More than 80 couples will ride near Venice this this weekend

Debi Katzman likes to joke that tandem bicycle riding is like “a marriage accelerator.”

It brings couples closer together, or it drives them farther apart.

“It depends which way you’re going,” she says, laughing, “but you get there faster.”

She and her husband Steve have been enthusiastic tandem riders for the last 15 years. They’ve got 42,000 miles on their Co-Motion bike.

They pedal near their home in Osprey. They’ve ridden on vacation in Austria and Japan. They take part in tandem festivals.

This weekend, the Katzmans are hosting the Southern Tandem Rally in Venice.

More than 80 couples are doing group rides that started Friday, continuing Saturday and Sunday. They’ll also share meals and an annual banquet with couples they’ve known for years.

It’s like a tandem reunion.

“Just the people and the excitement,” Debi says. “I hope everyone’s safe. I hope everyone has a good time.”

A + C = B riders

The Katzmans are in their mid-60s, but look a decade younger than that.

They’re fit and tanned from riding and working out at the YMCA. Steven is also a competitive table tennis player.

He used to be a runner, too, but switched to cycling.

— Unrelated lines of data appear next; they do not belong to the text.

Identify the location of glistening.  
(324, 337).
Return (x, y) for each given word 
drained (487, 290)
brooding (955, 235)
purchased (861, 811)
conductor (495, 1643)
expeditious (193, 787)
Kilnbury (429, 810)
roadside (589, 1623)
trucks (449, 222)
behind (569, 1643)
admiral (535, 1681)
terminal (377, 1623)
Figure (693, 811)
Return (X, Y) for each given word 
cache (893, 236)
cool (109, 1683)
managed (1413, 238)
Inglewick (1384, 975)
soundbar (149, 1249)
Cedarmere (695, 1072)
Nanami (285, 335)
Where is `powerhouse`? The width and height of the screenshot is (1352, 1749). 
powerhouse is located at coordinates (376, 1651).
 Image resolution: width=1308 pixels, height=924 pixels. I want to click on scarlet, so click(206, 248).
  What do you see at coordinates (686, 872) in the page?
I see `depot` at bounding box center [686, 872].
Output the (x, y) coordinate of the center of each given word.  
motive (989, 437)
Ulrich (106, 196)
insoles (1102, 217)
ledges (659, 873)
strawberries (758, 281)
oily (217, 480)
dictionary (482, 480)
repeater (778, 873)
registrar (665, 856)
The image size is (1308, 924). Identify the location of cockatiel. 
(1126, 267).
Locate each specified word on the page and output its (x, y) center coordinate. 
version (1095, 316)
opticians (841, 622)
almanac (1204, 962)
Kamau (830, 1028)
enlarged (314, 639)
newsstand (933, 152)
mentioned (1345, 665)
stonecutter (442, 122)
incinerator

Debi joined him, but they could never ride in the same group.

“He was an A rider and I was a C rider, so now we’re B riders,” Debi says. “It’s an equalizer."

“Yeah, I can’t drop her,” Steve jokes. “No matter how hard I try.”

Before they retired, he was a mechanical engineer and she was a schoolteacher. They have two children and seven grandchildren. Three years ago, they moved to Osprey, in part because it's convenient to the Legacy Trail.

Most years, they ride in the Southern Tandem Rally. A few years ago, they volunteered to host one. They planned rides of different lengths around Venice, then had to redraw everything because of construction delays on the Laurel Road overpass.

"Tandem riding makes it harder to handle tight turns," Steve says. "So we had to change some things."

After their first tandem weekend in 2003, the Katzmans bought a blue Co-Motion bicycle. It's still their bike. A bag on the back carries tubes and tools, while gauges on the front include an odometer, compass and inclinometer.

An inclinometer? To measure hilly slopes?

"It's ridiculous in Florida, because it's so flat," Debi says, "but in Austria it was pretty good."